Courtesy of Treasurer Jim Chalmers comes the least affordable housing market on record. PropTrack:
Housing affordability deteriorated further over the past year to reach its worst level on record, driven by high mortgage rates and increasing home prices.
A median-income household earning around $112,000 could afford just 14% of homes sold in the 2023-24 financial year, the smallest share of homes since records began in 1995. This share has declined from 43% in just three years.
Affordability is worst in New South Wales, Tasmania and Victoria. A median-income household can afford just 10% of homes sold in New South Wales, and mortgage costs are higher than any other state.
South Australia recorded the biggest decline in affordability over the past year, with a median-income household able to afford just 16% of homes sold in the 2023-24 financial year, down from almost half (49%) in 2020-21.
A median-income renting household could afford just 11% of homes sold over the past year. In comparison, a median household with a mortgage could afford 34% of homes sold over the past year.
Mortgage costs are as high as seen in 2008 and only just below the historical peaks reached in 1989-1990. An average-income household would need to spend a third of their income on mortgage repayments to buy a median-priced home.

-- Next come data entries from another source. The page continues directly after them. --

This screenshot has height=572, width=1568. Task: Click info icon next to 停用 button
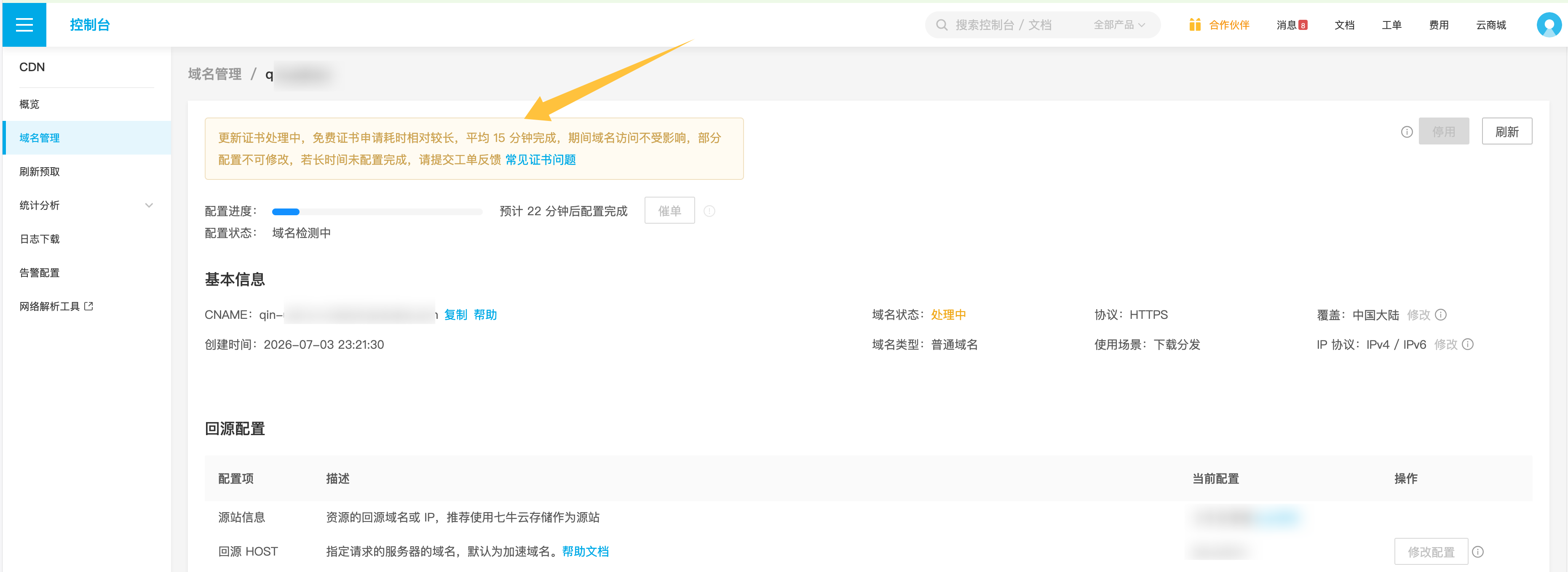[1407, 131]
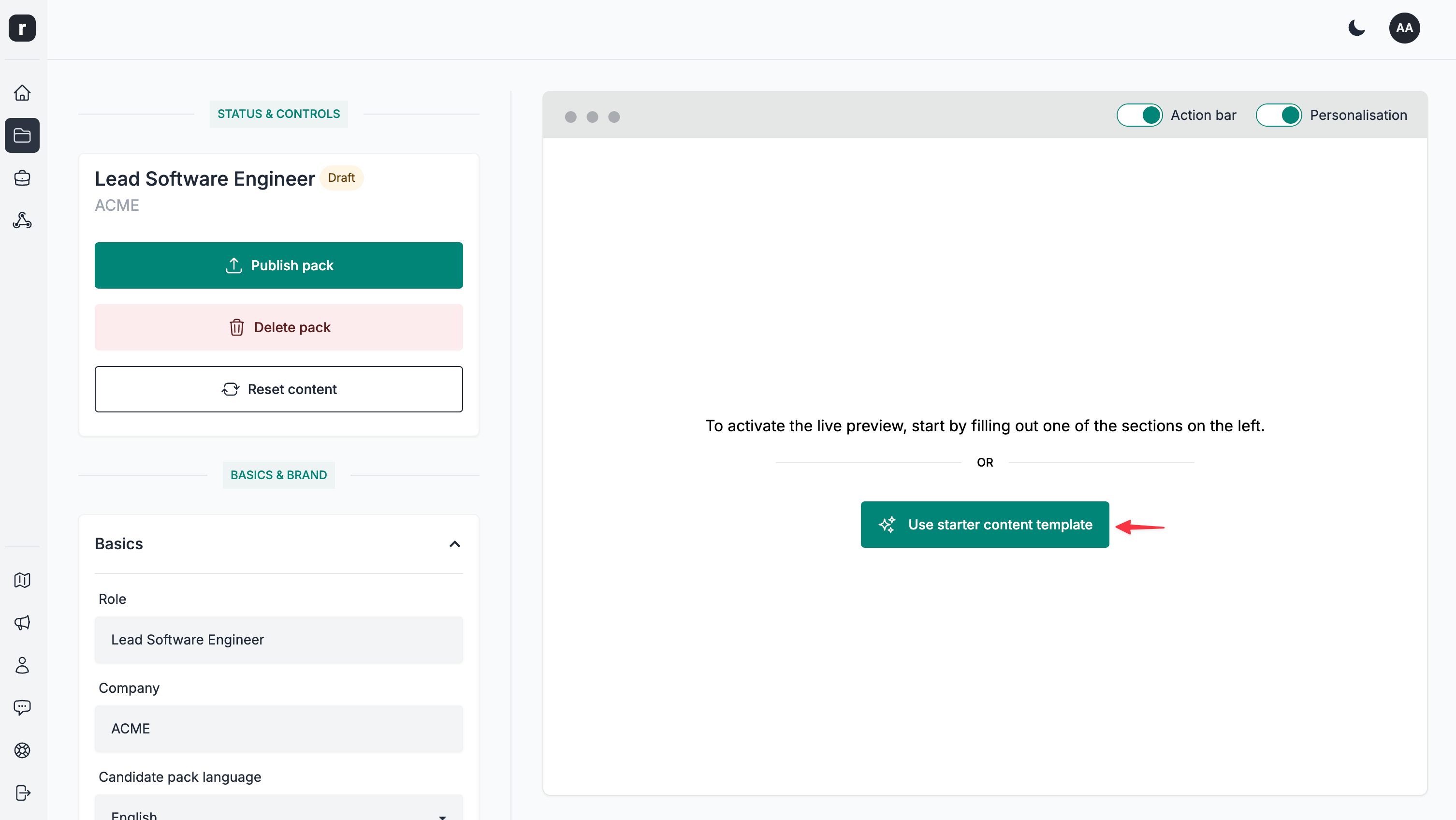The image size is (1456, 820).
Task: Open the lifebuoy support icon
Action: pos(22,750)
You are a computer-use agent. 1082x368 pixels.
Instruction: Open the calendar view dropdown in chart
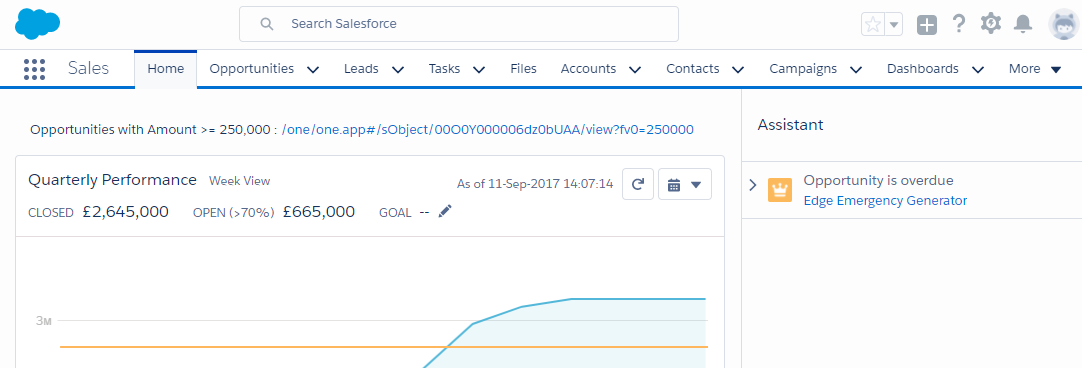pos(685,184)
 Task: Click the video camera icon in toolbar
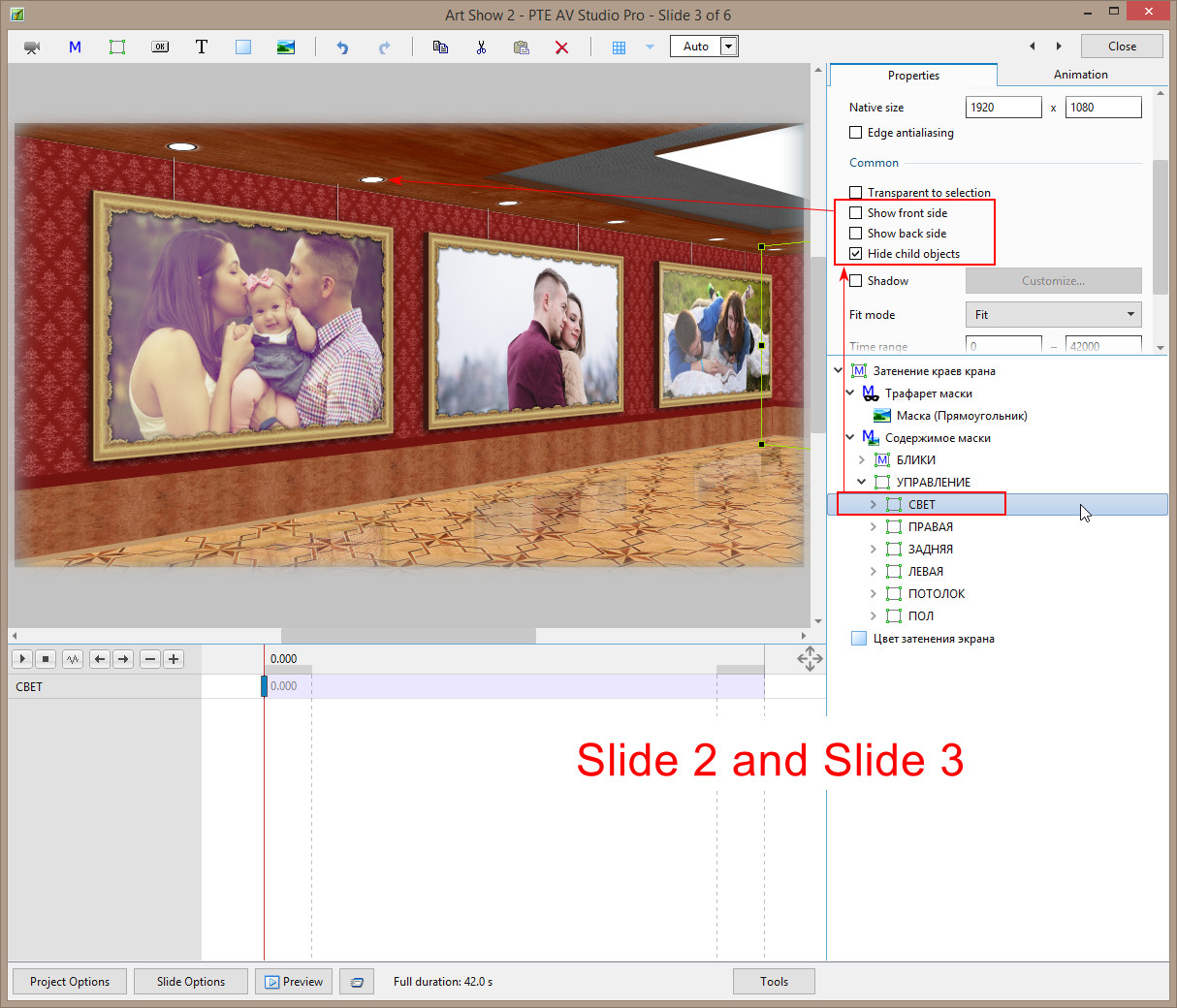tap(32, 47)
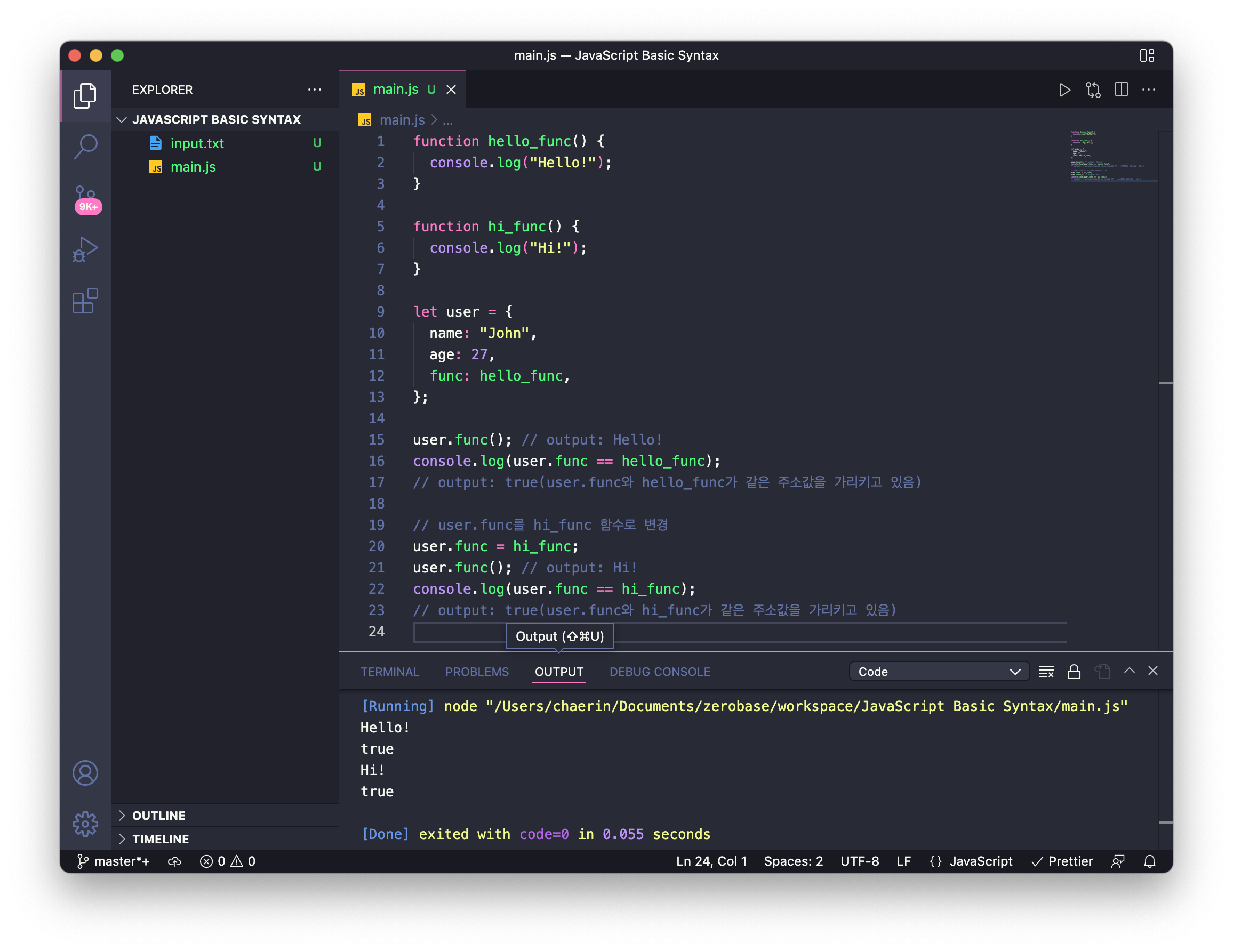Expand the OUTLINE section
The width and height of the screenshot is (1233, 952).
coord(158,816)
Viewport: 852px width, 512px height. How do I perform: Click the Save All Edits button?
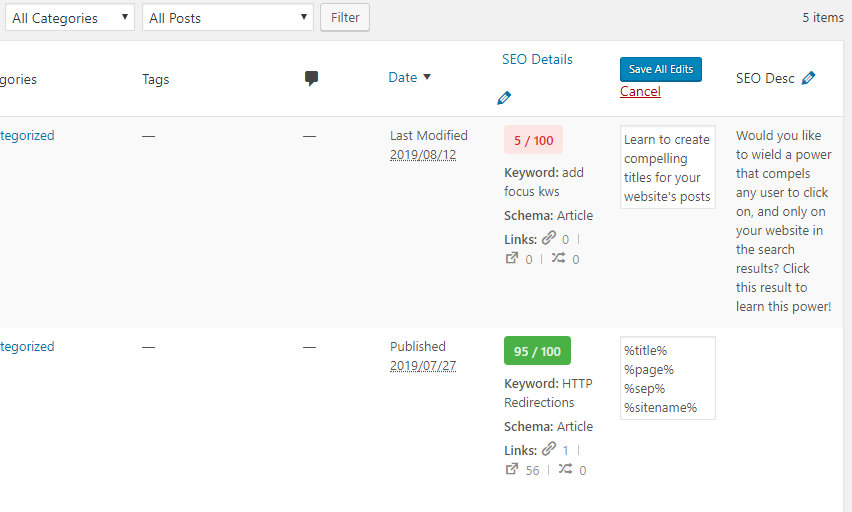(661, 69)
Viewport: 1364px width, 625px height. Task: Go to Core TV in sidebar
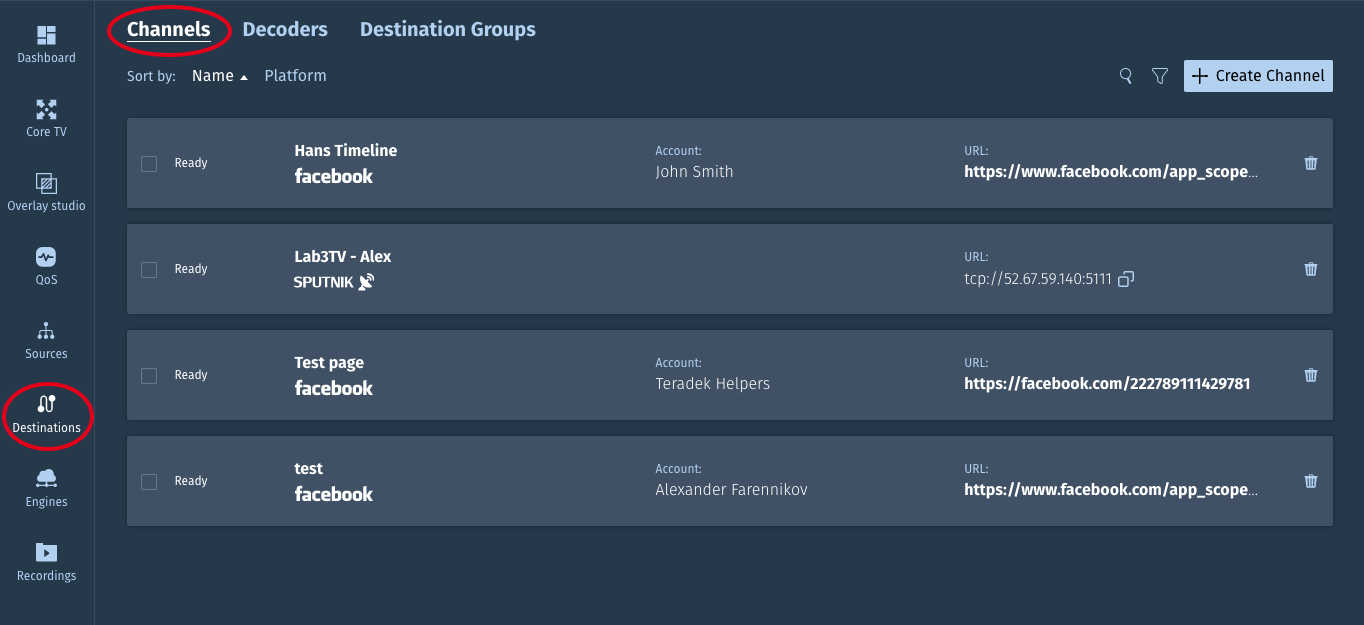coord(46,110)
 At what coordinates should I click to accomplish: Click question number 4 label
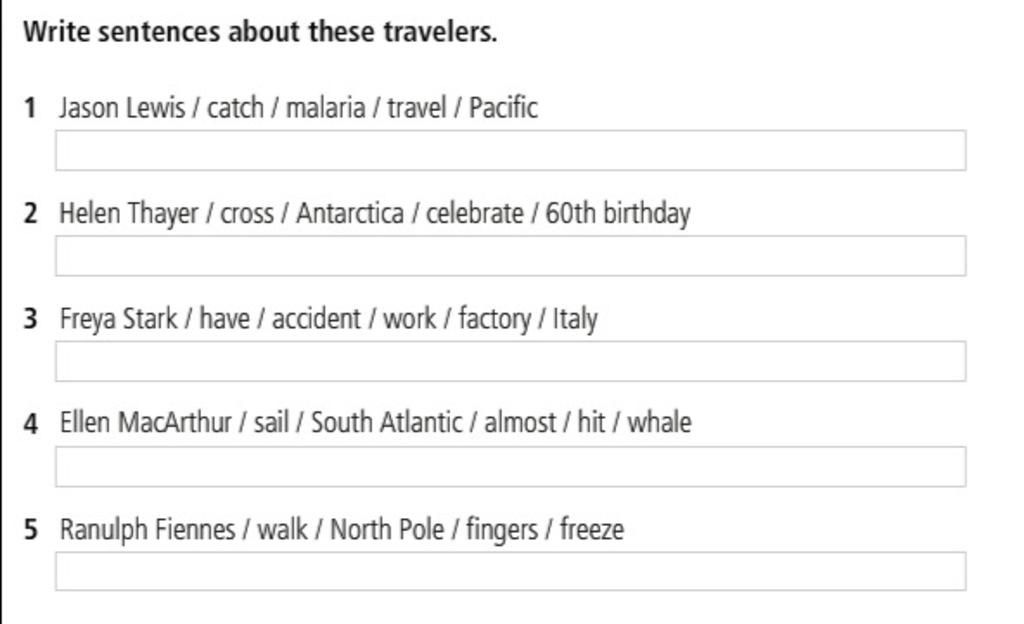pos(30,424)
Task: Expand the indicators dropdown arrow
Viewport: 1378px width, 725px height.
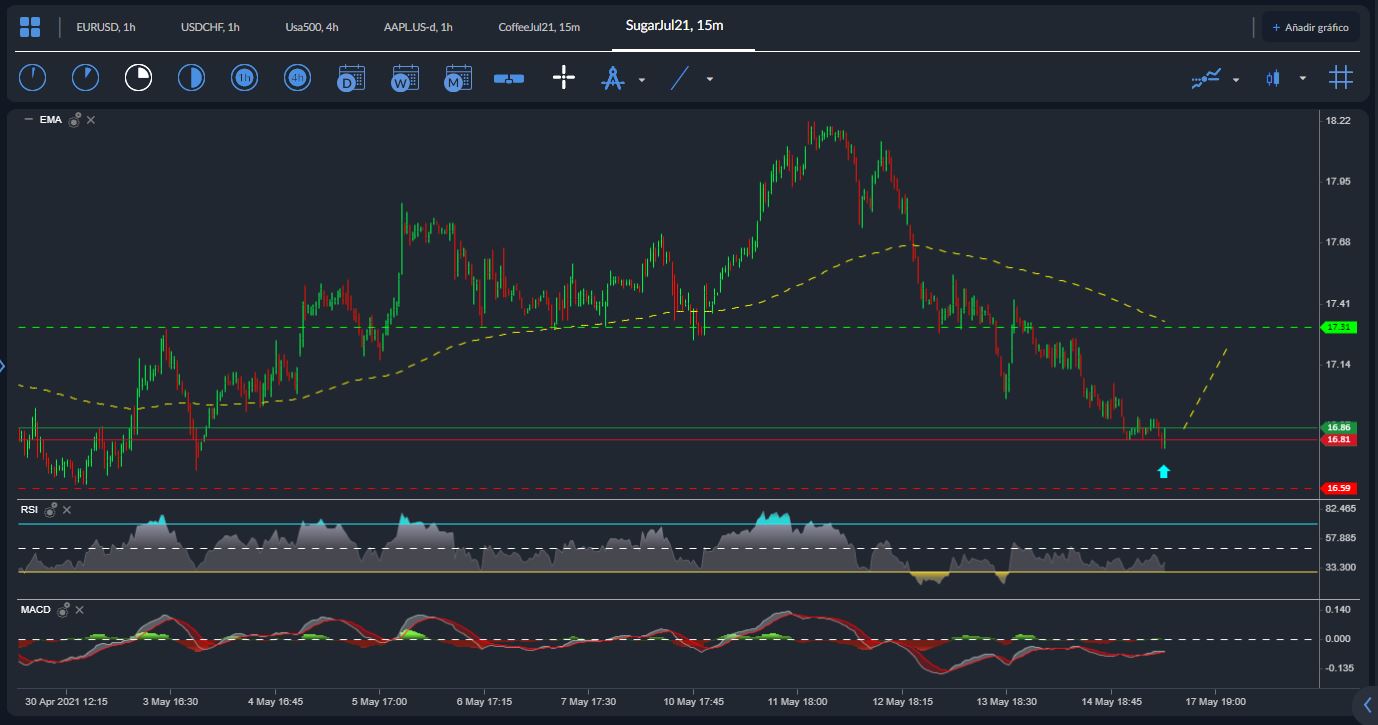Action: 1236,79
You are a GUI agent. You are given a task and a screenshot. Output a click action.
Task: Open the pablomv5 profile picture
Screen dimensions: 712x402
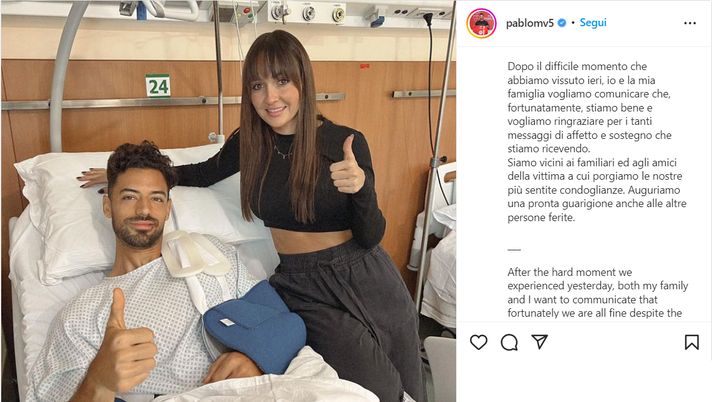tap(481, 23)
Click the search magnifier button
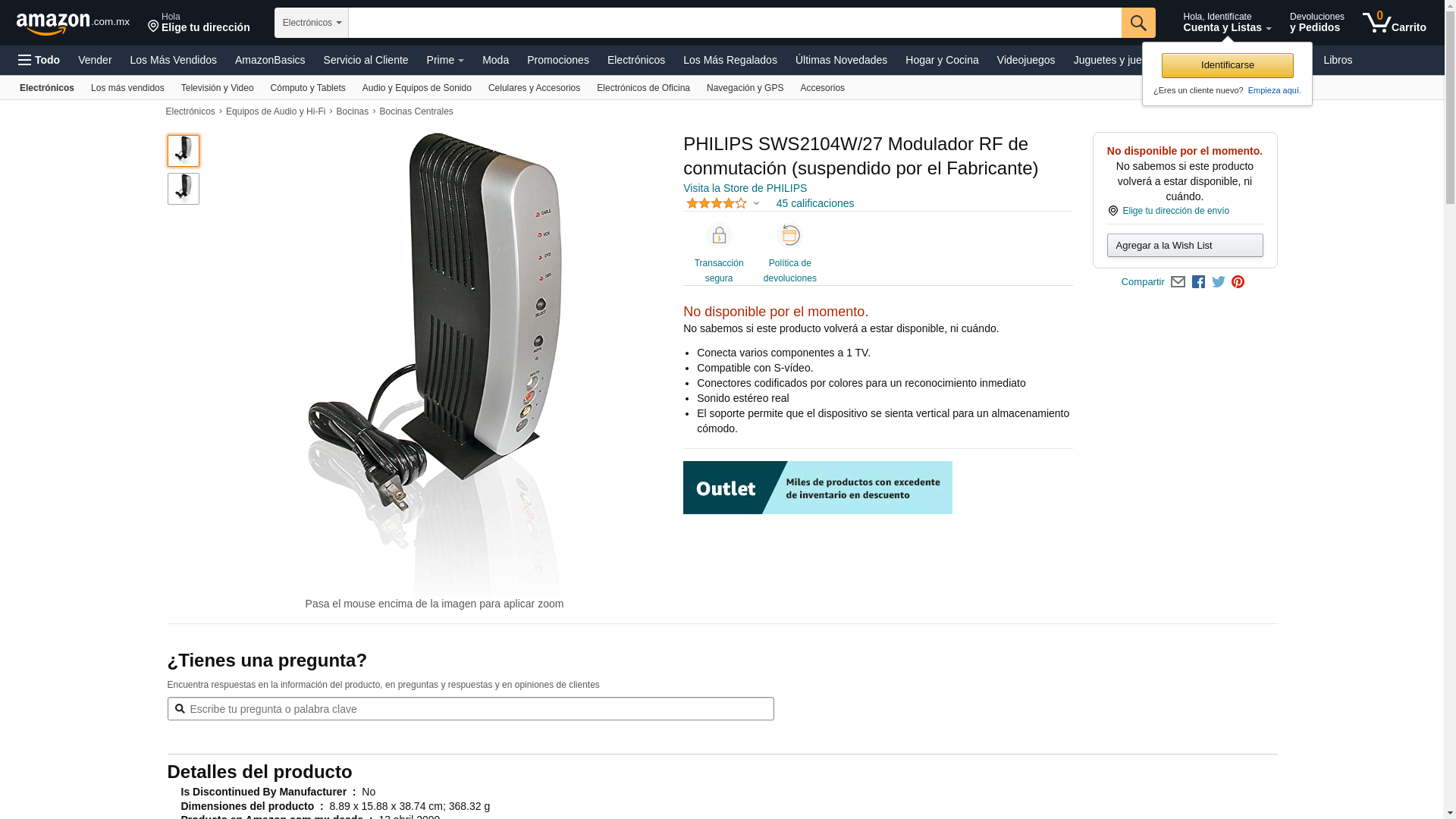The image size is (1456, 819). (x=1138, y=23)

That is what you get when your economic strategy is to:
- Boost immigration off the charts.
- Crowd-out dwelling construction with public works.
- Refuse to regulate energy cartels that are openly rorting the Australian people of their own cheap gas.
- Artificially boost employment by dropping a fiscal bomb on unnecessary healthcare via the NDIS.
That’s Jim Chalmer’s stagflation economic model, which privileges foreigners over Australians, corporate rent-seekers over Australians, and fiscal irresponsibility over Australians.
In particular, it is an outrageous war on youth via low wages, marginalisation from the human right to housing, and the return-free depletion of national resources.